Following the firing on Fort Sumter in April of 1861, Lawrence officials and Appleton community members called for a meeting in the chapel of Main Hall. In a speech delivered at the Lawrence semi-centennial celebration in 1897, Col. J.A. Watrous recalled the proceedings:

“I remember that President Mason presided; I remember that graduates and others from neighboring cities came to attend the meeting; I remember the speakers. The first was Professor Henry Pomeroy, a man great in mind and patriotism, but small of stature. The flag of the Union was there as we see it here. After a few words of introduction, Professor Pomeroy, pointing at the stars and stripes, said, and with a tremble in his voice: ‘If that flag goes down never to rise in honor again, it will be the greatest misfortune to civilization that has ever overtaken it.’ He then enumerated some of theĀ  many disasters that would follow the overthrow of the government of the United States. Drawing himself up to his full height, and throwing his head back, he again pointed to the flag and said: ‘Fellow citizens, I say to you that that flag shall not go down in disgrace. I say to you that the patriotism of the people of the North is such that every dollar and every man will be placed at the service of Abraham Lincoln in restoring peace.’ After this grand and patriotic flight there was an outburst by the audience that fairly made the building shake, well as it is founded.
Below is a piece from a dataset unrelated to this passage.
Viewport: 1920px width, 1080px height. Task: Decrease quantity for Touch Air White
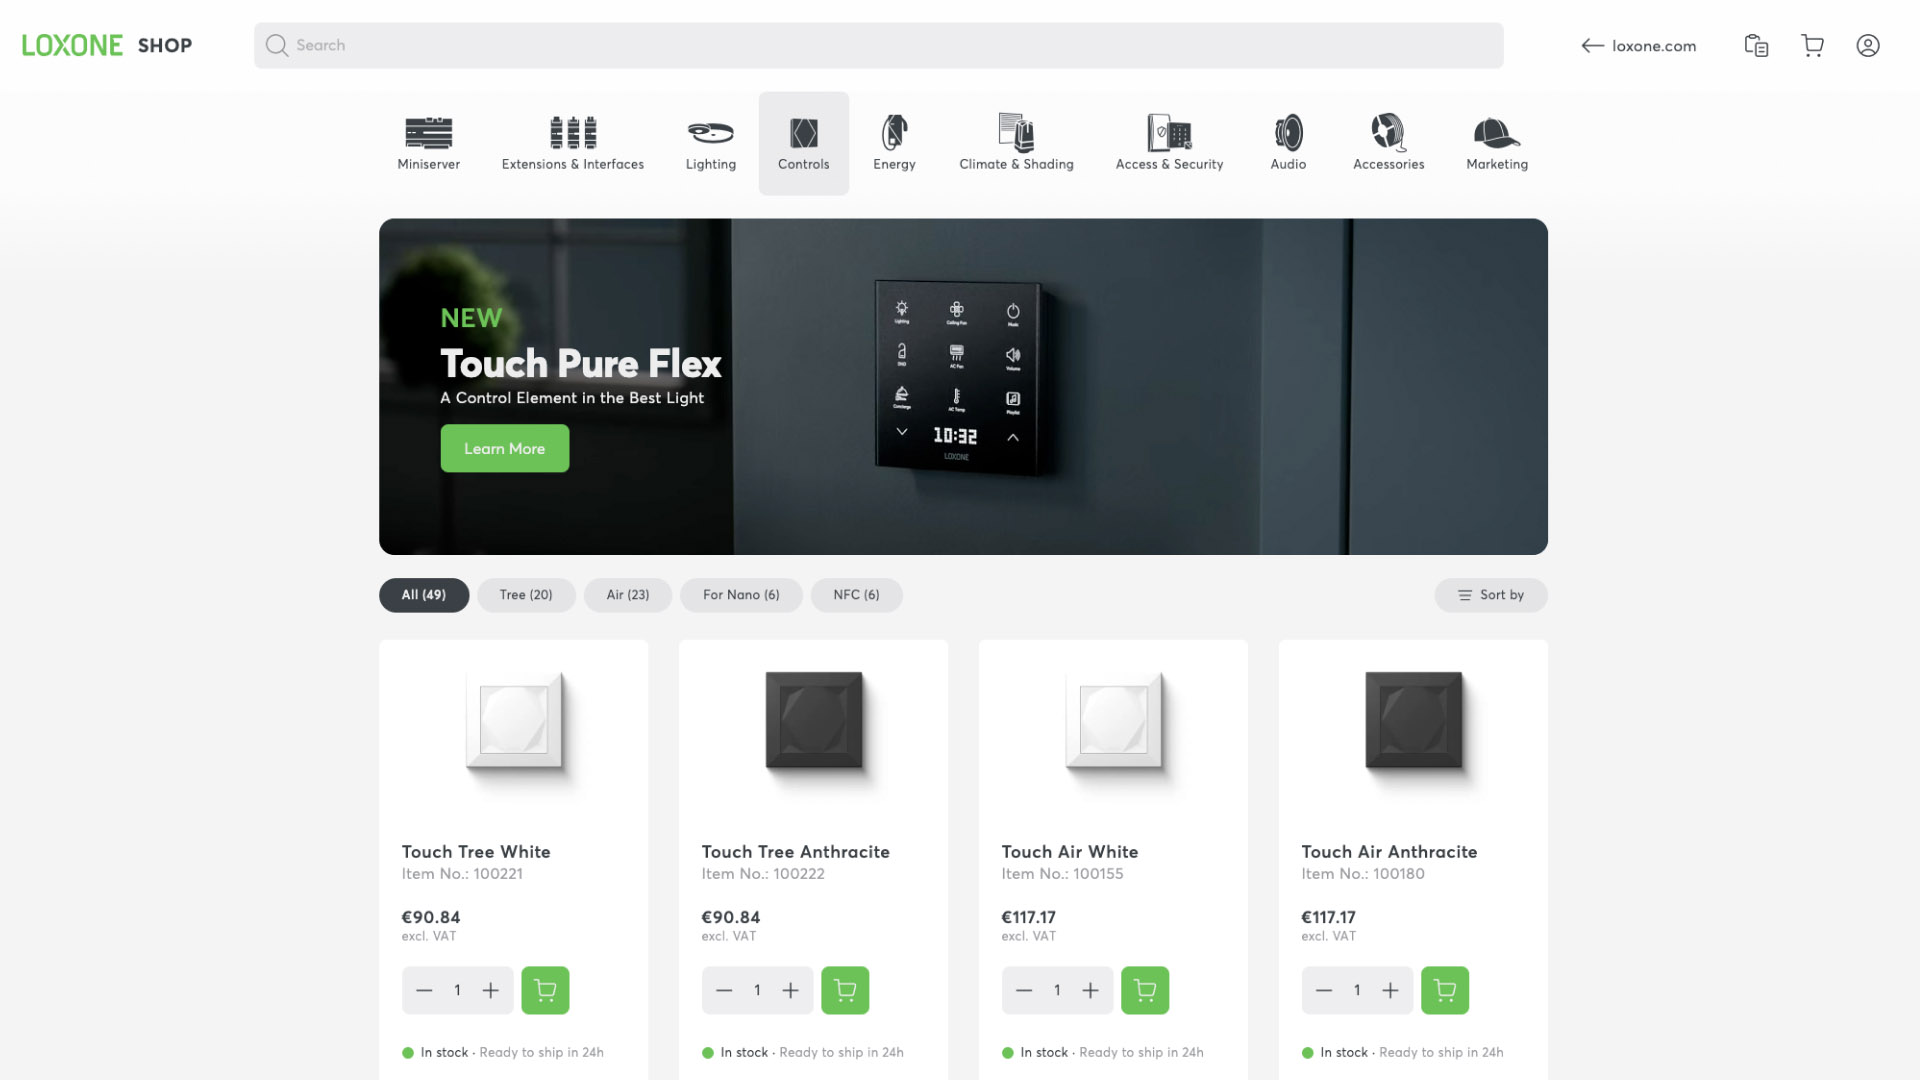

Such clapping of hands, stamping of feet and hurrahing were never before heard in Appleton. When quiet was restored, Professor Pomeroy, looking to heaven and raising his right hand, said: ‘I am not going to ask any of these people to go to the war, but I am going to ask some of them to come with me to the war.'”

This last line of Henry Pomeroy’s is the one most often repeated in contemporary accounts of this meeting. His speech and others “all bore fruit,” reported President Russell Z. Mason in a later recollection, in the form of “numerous enlistments.”